Romberg’s sign- The patient is unable to maintain balance while standing upright, and falls on closing the eyes.
- Involvement of paleocerebellum will lead to diminished muscle tone (hypotonia asthenia) of limb muscles. This manifests in the form of:
(a) lack of stability of joints (flail joints).
(b) Disturbances of tendon reflexes, viz. tapping of patellar tendon produces oscillating movements of the leg (i.e. leg swings backwards and forward) called pendular knee jerk.
(c) inability to maintain balance while walking (ataxia).
- The involvement of neocerebellum leads to muscular incoordination called asynergia.

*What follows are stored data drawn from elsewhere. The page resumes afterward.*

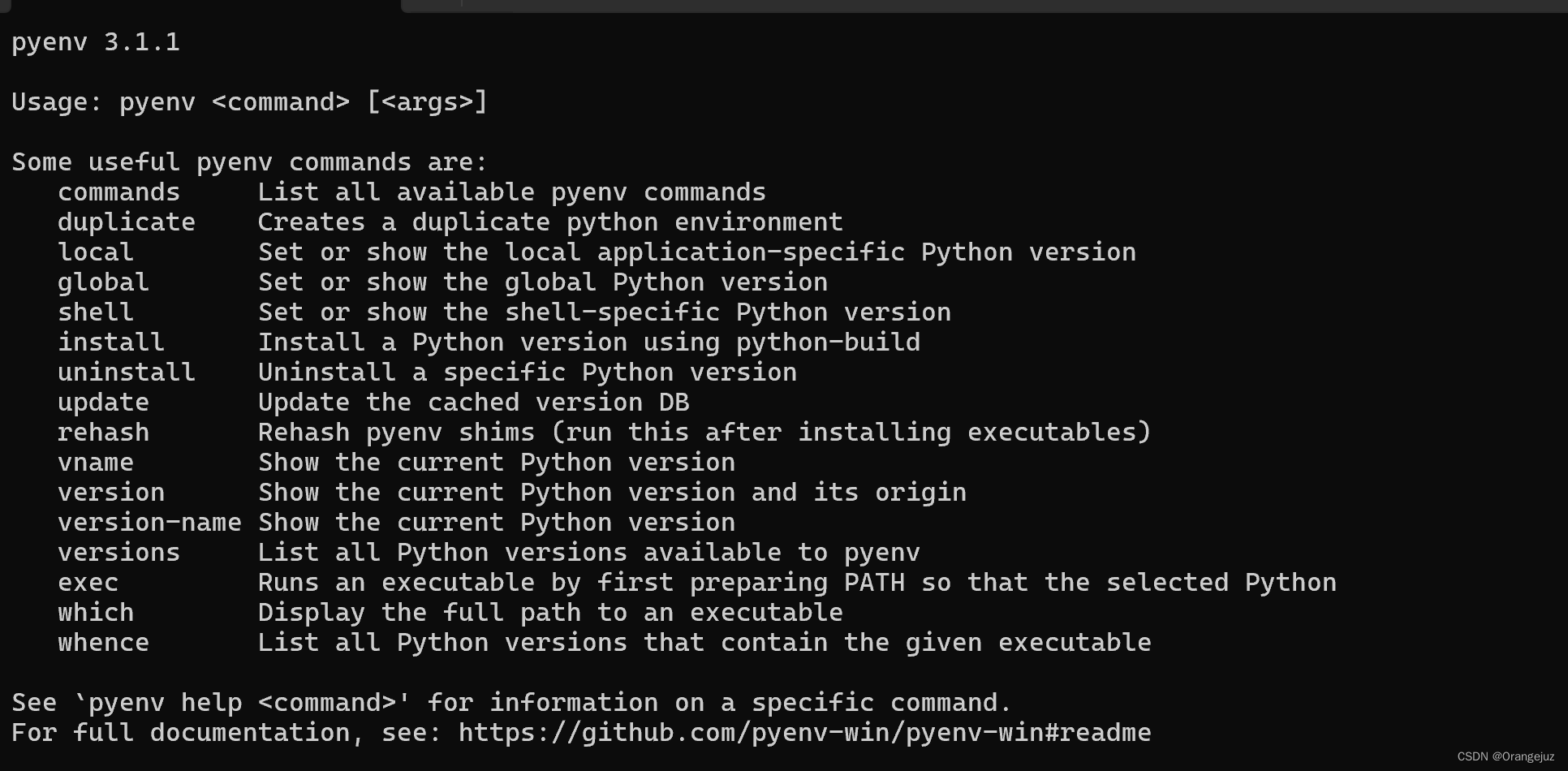Click the 'pyenv 3.1.1' version line
Screen dimensions: 1568x771
click(96, 42)
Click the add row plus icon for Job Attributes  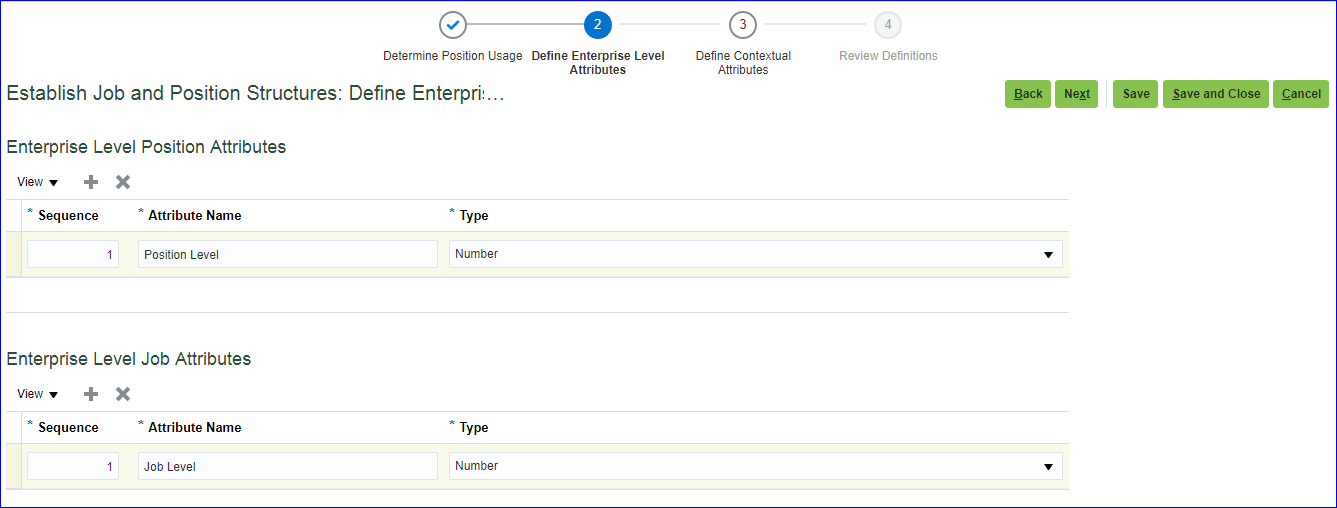point(91,394)
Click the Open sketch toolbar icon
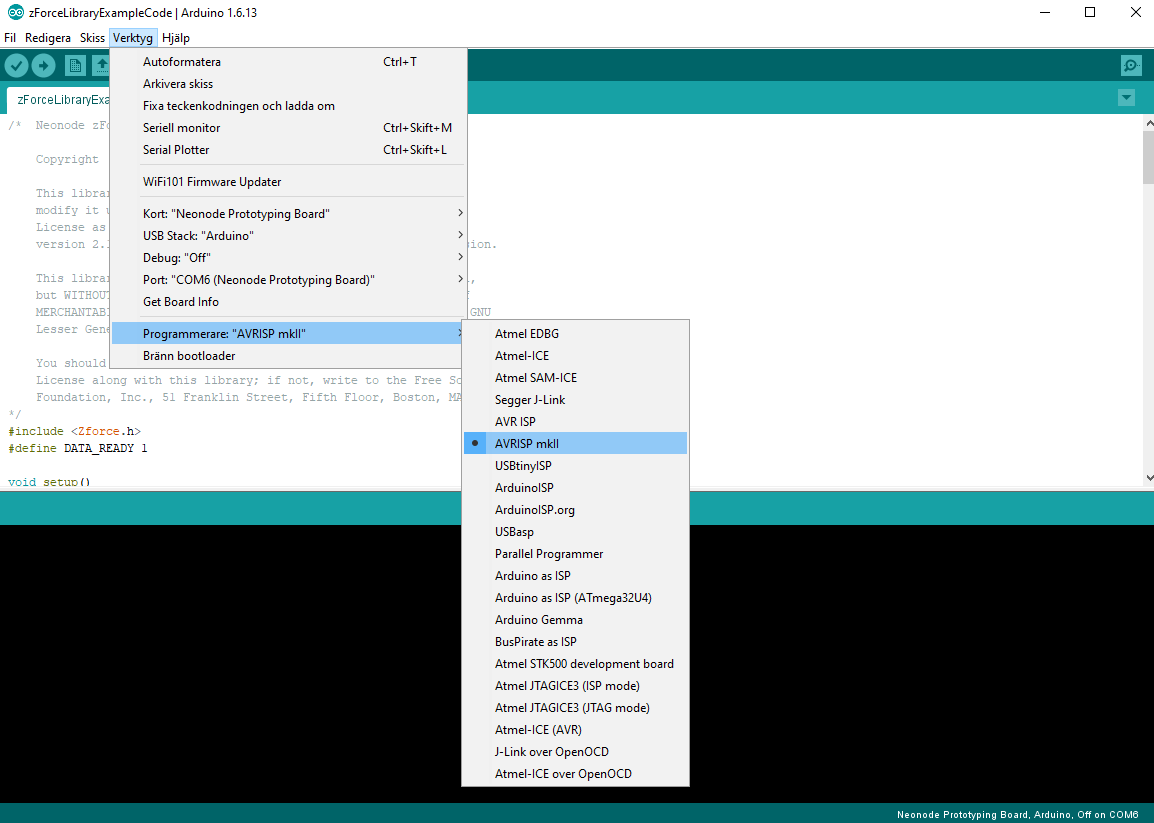This screenshot has width=1154, height=823. click(101, 66)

(a) Dysmetria, i.e. inability to measure the distance correctly for reaching an intended target. Clinically this is tested by the finger-nose test. If the patient is asked to touch the tip of his nose by his finger, he either undershoots or overshoots the tip of his nose. When patient tries to correct the mistake, it results in, to and fro movements.
- (b) Intention tremors probably due to dysmetria: The tremors occur during purposeful movements and disappear with rest.

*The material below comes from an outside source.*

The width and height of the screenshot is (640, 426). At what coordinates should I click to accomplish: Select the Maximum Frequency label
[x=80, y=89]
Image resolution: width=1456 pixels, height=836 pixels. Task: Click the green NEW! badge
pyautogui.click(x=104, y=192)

- (c) Adiadochokinesis/dysdiadochokinesis, i.e. inability to execute alternate movements in rapid succession, e.g. pronation and supination of the forearm.

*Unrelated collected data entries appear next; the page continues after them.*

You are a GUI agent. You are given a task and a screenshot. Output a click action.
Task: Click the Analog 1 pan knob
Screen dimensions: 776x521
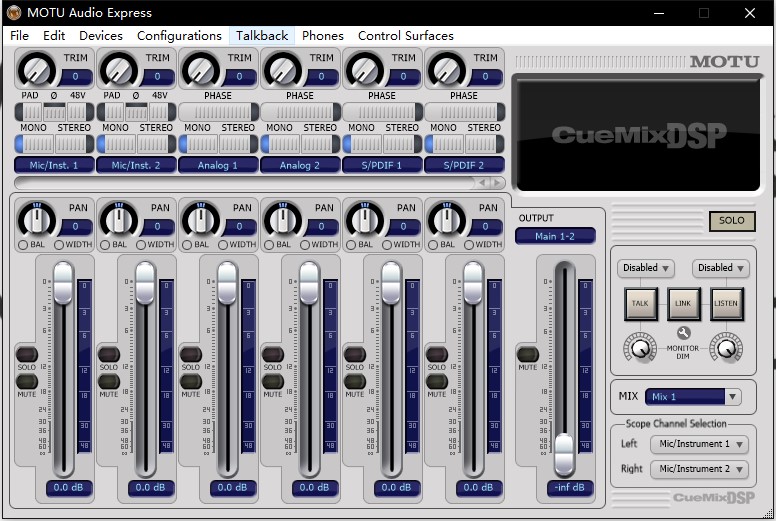[x=200, y=220]
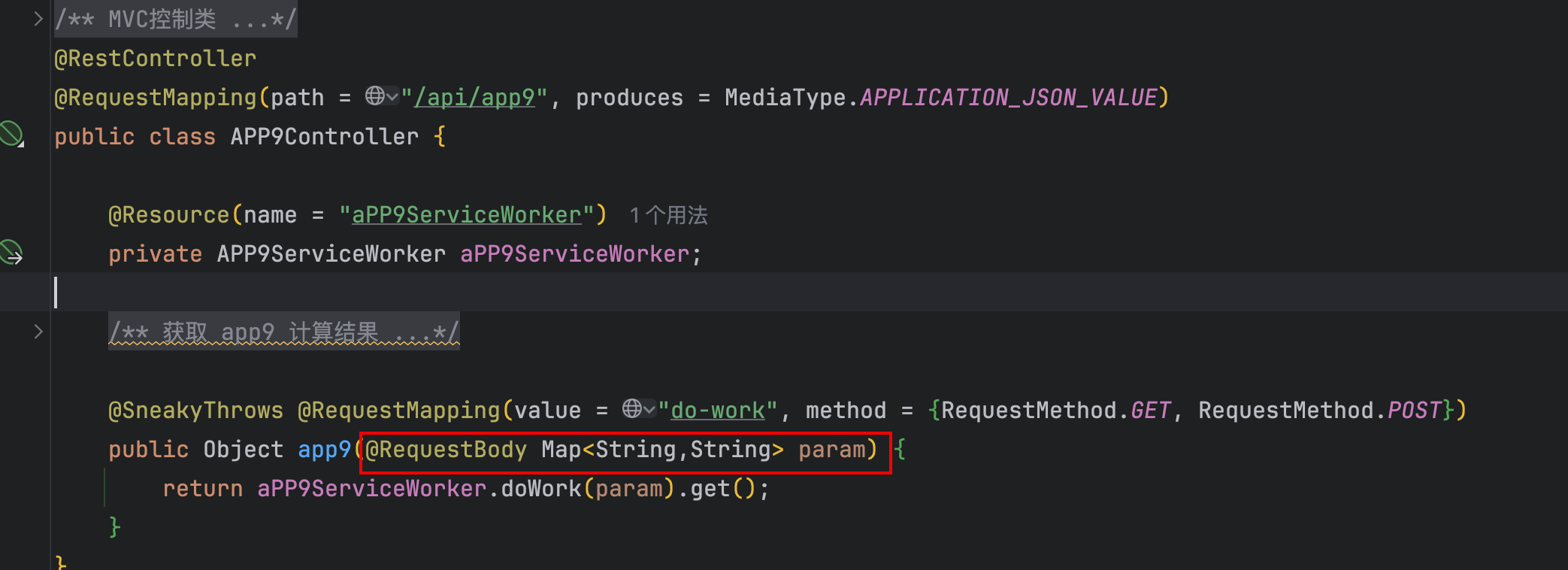Click the injection gutter icon beside aPP9ServiceWorker field
Screen dimensions: 1568x570
pos(11,253)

- (d) Dysarthria or scanning speech: The speech is slurred, prolonged, explosive and with pauses in wrong places.
- (e) Rebound phenomenon: The patient is unable to check the action of agonist muscles by the corresponding antagonist muscles.
If the patient is asked to push the palm of a doctor by his palm, the force that the patient can develop slowly rises and now if the doctor suddenly removes his hand the limb of patient flies back (i.e. rebounds) and hits against his chest because he is not able to stop his pushing act immediately.
- The most common cause of vermis syndrome is a medulloblastoma of the vermis in children.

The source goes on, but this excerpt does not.